Singapore and Hong Kong street food showdown

Popular Hong Kong food blogger K.C. Koo picked Singapore's street food scene over Hong Kong's in an article in The Sunday Times last week. The 45-year-old newspaper columnist was sponsored by the Singapore Tourism Board to write a food guide on the Republic's street food, which is published online at STB's Your- Singapore website ( redirection_hk_).

While focused predominantly on hawker fare, the guide also has options for afternoon tea and happy hour, which feature restaurants and bars.

Since the Sunday Times story, however, the article has sparked controversy on which city has better street food in terms of variety, flavour, consistency and quality.

Foodies in the two cities weigh in.

Singapore food has greater variety

Like fellow Hong Kong food blogger K.C. Koo, Hong Konger Janice Leung laments the loss of street food in her city and lauds Singapore's scene for its diverse cultures.
■ ■ ■ ■
DIRECTIVE :: According to the street food article, who sponsored K.C. Koo to write the food guide? The lines that come next are separate material, unrelated to the street food article.

AVAILABLE DATA ::
■ ■ ■ ■
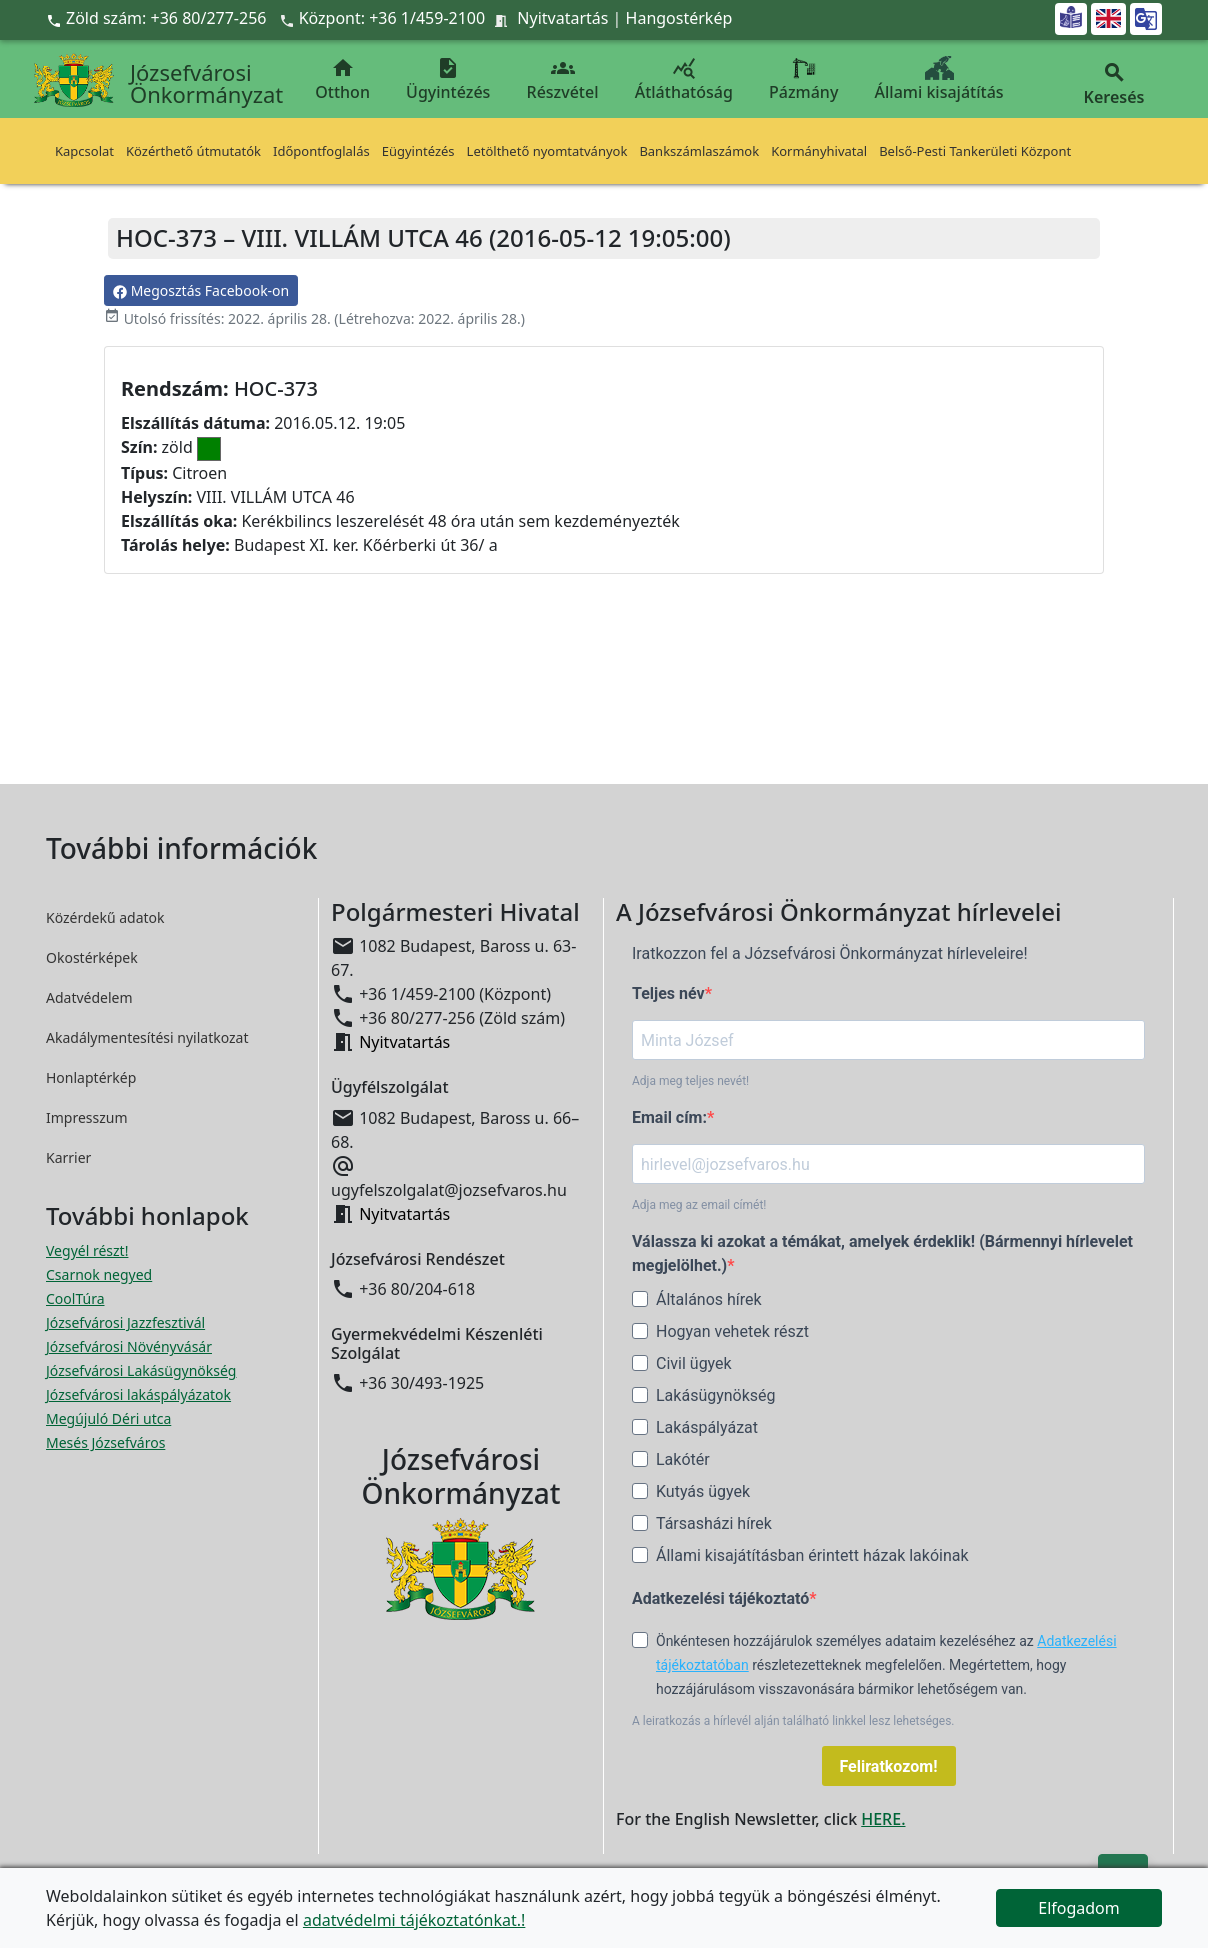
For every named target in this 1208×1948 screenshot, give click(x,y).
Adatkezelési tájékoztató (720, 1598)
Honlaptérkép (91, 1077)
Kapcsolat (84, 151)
■ ■ ■ ■
RESPONSE FOR THIS EXERCISE :: The Singapore Tourism Board sponsored K.C. Koo to write the food guide.